***** Source data

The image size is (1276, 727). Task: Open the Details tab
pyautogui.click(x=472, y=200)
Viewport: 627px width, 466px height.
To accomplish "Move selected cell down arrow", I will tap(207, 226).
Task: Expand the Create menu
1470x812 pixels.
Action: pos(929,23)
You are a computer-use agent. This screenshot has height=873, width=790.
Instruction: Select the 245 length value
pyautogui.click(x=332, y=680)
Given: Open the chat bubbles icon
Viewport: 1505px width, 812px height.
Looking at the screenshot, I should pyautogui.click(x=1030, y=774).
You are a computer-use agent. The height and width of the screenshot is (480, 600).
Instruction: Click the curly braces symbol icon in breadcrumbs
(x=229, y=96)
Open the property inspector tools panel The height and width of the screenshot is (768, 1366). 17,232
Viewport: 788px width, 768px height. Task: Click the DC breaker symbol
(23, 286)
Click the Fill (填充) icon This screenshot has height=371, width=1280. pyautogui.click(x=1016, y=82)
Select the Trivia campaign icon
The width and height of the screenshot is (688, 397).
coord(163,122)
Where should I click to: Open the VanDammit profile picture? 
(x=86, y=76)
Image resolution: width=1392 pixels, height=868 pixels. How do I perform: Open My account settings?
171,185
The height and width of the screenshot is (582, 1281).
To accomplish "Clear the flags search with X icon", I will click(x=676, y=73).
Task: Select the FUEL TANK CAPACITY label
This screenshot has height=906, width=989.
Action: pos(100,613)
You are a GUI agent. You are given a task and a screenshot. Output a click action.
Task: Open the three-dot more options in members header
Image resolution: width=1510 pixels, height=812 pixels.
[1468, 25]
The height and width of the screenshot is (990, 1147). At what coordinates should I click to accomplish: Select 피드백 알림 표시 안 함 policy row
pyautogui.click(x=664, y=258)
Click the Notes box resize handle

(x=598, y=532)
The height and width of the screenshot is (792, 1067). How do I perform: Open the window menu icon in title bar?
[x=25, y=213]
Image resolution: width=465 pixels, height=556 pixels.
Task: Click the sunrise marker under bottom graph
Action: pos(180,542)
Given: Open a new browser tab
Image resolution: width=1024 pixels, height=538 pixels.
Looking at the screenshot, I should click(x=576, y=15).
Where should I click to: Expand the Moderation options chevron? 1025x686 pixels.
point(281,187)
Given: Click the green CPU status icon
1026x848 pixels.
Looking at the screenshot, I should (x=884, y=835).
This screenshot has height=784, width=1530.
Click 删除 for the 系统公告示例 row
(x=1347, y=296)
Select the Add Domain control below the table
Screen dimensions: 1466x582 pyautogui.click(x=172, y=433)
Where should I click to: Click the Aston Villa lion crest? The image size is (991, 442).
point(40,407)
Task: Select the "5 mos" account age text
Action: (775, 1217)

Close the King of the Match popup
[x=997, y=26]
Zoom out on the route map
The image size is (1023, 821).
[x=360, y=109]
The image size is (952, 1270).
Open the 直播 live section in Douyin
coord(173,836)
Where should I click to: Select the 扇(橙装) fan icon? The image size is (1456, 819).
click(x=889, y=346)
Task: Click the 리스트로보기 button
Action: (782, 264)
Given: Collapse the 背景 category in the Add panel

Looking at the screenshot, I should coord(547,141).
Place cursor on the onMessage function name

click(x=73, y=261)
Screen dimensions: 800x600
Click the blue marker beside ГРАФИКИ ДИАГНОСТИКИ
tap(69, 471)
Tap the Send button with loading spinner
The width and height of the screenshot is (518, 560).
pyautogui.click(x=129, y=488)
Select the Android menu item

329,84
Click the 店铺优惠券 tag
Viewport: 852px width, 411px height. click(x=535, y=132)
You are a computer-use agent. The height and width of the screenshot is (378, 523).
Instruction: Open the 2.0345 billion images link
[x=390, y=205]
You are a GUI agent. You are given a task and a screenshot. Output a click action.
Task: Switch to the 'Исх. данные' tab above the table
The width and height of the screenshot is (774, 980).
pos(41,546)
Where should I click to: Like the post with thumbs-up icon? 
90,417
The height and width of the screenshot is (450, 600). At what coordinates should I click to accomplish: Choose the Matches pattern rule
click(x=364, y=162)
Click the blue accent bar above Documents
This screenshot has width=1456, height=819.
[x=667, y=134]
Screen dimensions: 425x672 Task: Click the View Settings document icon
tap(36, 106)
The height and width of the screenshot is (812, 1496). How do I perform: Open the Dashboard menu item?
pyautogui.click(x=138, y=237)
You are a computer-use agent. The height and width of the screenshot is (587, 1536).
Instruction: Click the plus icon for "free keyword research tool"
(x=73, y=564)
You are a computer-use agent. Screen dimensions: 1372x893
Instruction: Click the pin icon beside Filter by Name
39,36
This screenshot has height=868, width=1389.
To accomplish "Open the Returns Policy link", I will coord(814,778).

**********

Starting at the line that contains "Instruction: Click the pin", retype each line through the last one in the records, both included, and add nothing.

Exercise answer =
Instruction: Click the pin icon beside Filter by Name
39,36
This screenshot has height=868, width=1389.
To accomplish "Open the Returns Policy link", I will coord(814,778).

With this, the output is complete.